E o projeto que nós iremos falar hoje está englobado nessa temática relativamente nova. O estudo de insetos, especificamente as moscas, na determinação do IPM (intervalo pós morte) está sendo desenvolvido pelos alunos de graduação de Bacharelado em Química da UFAM Cayo Alves, Gabriel de Albuquerque e Andreza Uhôa de Paula, orientados pela Profª. Dra.  em Química Karime Bentes.

Ao mesmo tempo que a entomologia forense pode ser utilizada para determinar o IPM, pode também ser utilizada para determinar a causa da morte. Há casos em que o cadáver não possui mais tecido disponível para fazer uma análise toxicológica, então pode-se utilizar esses insetos que se alimentaram dele, e assim detectar se usaram algum tóxico ou não, por exemplo.

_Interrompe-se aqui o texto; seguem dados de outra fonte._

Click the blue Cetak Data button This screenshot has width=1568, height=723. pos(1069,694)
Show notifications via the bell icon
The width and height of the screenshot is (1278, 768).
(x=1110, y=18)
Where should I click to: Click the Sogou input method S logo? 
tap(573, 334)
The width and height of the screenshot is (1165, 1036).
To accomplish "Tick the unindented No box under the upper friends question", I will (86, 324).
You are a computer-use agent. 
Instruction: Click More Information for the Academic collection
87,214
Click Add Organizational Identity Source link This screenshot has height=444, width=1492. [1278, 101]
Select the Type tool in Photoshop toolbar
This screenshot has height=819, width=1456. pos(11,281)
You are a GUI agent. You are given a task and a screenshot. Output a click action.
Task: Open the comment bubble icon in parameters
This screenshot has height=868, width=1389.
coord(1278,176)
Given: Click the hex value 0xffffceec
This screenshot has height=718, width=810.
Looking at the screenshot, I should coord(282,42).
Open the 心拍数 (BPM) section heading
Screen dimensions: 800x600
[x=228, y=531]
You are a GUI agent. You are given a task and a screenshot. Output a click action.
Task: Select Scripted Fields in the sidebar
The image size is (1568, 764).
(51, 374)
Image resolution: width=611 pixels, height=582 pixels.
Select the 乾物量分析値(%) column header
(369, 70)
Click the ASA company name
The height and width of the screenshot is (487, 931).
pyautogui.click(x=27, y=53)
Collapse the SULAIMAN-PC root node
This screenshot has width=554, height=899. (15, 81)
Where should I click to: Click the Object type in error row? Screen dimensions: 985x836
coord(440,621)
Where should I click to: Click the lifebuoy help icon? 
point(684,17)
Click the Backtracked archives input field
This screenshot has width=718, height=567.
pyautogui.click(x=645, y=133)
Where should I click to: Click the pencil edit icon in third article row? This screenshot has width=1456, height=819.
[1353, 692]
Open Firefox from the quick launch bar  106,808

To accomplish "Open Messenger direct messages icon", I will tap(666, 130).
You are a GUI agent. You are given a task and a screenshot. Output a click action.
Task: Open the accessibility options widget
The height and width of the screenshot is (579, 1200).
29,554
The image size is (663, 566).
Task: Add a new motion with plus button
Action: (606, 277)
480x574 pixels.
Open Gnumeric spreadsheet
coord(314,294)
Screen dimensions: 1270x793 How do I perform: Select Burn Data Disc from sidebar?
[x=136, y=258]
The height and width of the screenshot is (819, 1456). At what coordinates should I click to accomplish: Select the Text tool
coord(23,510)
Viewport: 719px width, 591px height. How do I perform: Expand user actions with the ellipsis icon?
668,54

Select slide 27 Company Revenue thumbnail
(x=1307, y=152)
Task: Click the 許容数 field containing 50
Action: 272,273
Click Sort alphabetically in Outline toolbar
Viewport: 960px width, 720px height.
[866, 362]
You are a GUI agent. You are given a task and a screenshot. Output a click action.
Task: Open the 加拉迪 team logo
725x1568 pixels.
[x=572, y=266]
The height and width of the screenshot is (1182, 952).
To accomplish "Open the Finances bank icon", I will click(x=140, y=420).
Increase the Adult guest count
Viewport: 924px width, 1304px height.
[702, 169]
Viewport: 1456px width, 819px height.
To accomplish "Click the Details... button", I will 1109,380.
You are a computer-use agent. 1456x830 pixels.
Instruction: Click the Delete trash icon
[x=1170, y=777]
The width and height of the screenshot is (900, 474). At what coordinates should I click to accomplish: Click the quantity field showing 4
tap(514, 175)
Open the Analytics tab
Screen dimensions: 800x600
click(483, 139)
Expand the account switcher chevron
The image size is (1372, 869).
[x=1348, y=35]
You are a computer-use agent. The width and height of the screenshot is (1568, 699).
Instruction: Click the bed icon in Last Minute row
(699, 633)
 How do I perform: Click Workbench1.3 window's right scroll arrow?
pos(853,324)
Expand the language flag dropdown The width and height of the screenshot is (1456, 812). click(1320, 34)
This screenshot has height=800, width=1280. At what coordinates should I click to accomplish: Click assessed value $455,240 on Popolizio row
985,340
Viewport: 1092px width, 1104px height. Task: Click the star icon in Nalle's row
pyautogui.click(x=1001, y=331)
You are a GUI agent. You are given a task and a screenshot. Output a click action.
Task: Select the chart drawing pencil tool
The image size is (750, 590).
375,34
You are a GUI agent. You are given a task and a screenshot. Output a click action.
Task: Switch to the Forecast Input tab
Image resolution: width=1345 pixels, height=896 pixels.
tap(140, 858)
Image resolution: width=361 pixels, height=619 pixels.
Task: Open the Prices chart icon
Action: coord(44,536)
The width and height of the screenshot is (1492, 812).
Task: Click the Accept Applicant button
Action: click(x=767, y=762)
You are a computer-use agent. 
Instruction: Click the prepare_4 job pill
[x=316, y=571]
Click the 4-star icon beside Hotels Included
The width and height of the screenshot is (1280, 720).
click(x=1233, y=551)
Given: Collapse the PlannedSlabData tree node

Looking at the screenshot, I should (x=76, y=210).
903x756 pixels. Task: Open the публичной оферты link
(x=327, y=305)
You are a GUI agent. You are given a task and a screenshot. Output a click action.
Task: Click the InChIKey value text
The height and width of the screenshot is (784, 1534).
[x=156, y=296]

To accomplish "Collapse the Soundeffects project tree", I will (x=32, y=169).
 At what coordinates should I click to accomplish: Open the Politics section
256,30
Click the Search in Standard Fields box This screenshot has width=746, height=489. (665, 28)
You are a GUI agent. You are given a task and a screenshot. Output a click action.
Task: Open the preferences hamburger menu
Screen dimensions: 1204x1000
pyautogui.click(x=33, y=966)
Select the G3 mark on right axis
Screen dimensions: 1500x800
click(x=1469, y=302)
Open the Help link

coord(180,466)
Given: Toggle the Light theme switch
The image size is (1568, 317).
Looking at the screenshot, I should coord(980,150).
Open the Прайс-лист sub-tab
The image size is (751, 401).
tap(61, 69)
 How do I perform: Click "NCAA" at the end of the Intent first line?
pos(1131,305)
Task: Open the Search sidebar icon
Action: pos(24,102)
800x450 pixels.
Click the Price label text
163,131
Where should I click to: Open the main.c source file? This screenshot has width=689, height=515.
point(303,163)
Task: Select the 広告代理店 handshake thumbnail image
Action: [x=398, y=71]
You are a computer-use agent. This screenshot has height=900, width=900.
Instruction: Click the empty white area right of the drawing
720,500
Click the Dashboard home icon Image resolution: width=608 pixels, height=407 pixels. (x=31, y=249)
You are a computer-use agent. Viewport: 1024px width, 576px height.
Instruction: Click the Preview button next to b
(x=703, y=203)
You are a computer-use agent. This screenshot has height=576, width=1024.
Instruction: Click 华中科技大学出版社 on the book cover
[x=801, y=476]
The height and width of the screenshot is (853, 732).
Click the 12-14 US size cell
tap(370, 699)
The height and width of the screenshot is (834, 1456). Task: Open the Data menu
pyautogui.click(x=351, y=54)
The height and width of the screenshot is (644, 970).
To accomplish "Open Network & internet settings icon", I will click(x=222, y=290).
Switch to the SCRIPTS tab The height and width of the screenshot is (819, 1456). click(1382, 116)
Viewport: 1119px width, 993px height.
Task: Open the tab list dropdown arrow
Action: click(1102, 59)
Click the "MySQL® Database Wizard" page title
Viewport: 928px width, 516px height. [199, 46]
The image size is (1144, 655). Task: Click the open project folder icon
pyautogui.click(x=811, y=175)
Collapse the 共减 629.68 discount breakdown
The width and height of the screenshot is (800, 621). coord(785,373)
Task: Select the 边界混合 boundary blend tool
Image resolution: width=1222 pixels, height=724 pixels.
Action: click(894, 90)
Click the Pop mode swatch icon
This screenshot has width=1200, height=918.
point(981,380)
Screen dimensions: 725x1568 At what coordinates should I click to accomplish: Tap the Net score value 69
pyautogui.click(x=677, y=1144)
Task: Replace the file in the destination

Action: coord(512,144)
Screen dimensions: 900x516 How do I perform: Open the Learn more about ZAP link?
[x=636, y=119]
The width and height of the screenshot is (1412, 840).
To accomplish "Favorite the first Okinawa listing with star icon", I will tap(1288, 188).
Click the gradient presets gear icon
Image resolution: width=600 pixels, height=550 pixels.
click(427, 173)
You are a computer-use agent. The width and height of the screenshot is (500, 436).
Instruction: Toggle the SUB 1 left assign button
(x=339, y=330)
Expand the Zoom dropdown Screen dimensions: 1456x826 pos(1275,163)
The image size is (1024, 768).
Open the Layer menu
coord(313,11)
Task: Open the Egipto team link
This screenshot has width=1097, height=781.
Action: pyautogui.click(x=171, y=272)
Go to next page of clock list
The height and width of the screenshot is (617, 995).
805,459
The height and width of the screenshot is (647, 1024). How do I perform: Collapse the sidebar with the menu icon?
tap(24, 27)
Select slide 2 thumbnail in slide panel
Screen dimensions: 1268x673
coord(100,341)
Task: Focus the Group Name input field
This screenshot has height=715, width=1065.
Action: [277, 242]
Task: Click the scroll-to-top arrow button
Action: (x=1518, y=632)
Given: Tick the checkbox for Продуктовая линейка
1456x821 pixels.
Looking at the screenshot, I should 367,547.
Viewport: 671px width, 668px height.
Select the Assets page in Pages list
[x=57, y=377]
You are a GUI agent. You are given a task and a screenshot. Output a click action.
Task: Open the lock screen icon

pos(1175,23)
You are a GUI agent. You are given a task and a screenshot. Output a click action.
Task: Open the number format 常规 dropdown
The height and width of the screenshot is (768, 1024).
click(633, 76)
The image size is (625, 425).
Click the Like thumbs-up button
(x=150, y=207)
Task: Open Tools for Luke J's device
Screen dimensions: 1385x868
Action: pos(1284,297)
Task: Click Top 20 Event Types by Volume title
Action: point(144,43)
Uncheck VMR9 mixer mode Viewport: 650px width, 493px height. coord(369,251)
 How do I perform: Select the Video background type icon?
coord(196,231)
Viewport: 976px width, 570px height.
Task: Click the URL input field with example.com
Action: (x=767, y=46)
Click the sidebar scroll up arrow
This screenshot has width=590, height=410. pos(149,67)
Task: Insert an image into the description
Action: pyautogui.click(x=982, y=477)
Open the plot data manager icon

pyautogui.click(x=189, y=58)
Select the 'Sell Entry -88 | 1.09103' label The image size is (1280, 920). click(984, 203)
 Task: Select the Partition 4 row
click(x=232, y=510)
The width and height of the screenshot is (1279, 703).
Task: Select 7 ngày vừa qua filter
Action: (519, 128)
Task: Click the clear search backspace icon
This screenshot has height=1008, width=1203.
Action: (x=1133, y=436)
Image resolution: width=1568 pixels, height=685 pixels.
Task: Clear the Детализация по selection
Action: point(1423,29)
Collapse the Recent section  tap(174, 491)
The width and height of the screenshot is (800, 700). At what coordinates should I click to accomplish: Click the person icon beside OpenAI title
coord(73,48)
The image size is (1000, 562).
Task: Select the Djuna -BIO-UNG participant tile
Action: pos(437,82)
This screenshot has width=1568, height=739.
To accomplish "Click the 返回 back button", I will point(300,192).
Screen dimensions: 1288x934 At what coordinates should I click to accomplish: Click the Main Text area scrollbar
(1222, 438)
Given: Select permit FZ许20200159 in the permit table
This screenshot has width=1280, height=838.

“No caso é a determinação do IMP através de insetos que estão associados com cadáveres, já que existe um banco de dados pra saber, de acordo com o ciclo de vida do inseto, quanto tempo o cadáver está ali, só que se essa vítima fez o uso de alguma droga ilícita ou remédio, essas substâncias irão ser passadas para os insetos e isso poderá afetar o ciclo de vida deles. E isso faz com que a determinação do IPM esteja errada. No caso do nosso projeto, estão sendo usados quatro medicamentos analgésicos (dipirona, ibuprofeno, paracetamol e aspirina – que são exatamente os analgésicos vendidos em maior escala e sem prescrição médica). E depois analisaremos a interferência deles no ciclo de vida de moscas necrófagas da região, que são aquelas moscas que polonizam cadáveres”, explica o aluno Caio Alves.

 O projeto tem como intuito estudar e identificar a influência desses medicamentos no desenvolvimento das moscas necrófagas mais comuns da região, são elas: Chrysomya Albiceps, Chrysomya Megacephala e Cochliomya Macellaria. E mais adiante fazer uma análise química (cromatografia em camada delgada) para determinar se essas substâncias são passadas realmente para as moscas.

“A gente já fez um piloto um mês atrás e constatamos que essas três espécies polonizam a carne em decomposição, então nós sabemos que elas tanto vão chegar ao cadáver quanto vai ser possível de nós coletarmos e realizar essa análise. E certamente, quando houver um cadáver de fato, essas mesmas espécies irão até ele”, garante Gabriel de Albuquerque Barros, aluno do 3º período e responsável pela parte de Determinação de Fármacos em imaturos de Chysomya Albiceps.

A execução do projeto em si será depois de um decisivo segundo piloto, porque os graduandos em química irão primeiro testar se conseguem ou não criar essas larvas. O processo se dará da seguinte maneira:

1) irão expor um pedaço significativo de carne, sem que ela esteja contaminada com os analgésicos, de um dia para o outro lá na casa de vegetação, localizada no mini campus da faculdade, e com isso atrair e coletar as três espécies já comprovadas no primeiro piloto (primeiro eles tentam selecionar as moscas com base na identificação visual, depois comprovam sua real identificação com os equipamentos propícios do laboratório);

2) irão colocar as espécies separadamente em cada caixa junto com uma dieta específica para elas;

3) irão esperar que elas cruzem e coloquem seus ovos, e é a partir dos ovos dessa segunda geração, ou seja, já encaminhando para a terceira geração de moscas, que serão colocados na carne agora contaminada pelos medicamentos já citados anteriormente. E com isso ter a certeza que elas tiveram a mesma alimentação, e assim não interferir na análise deles.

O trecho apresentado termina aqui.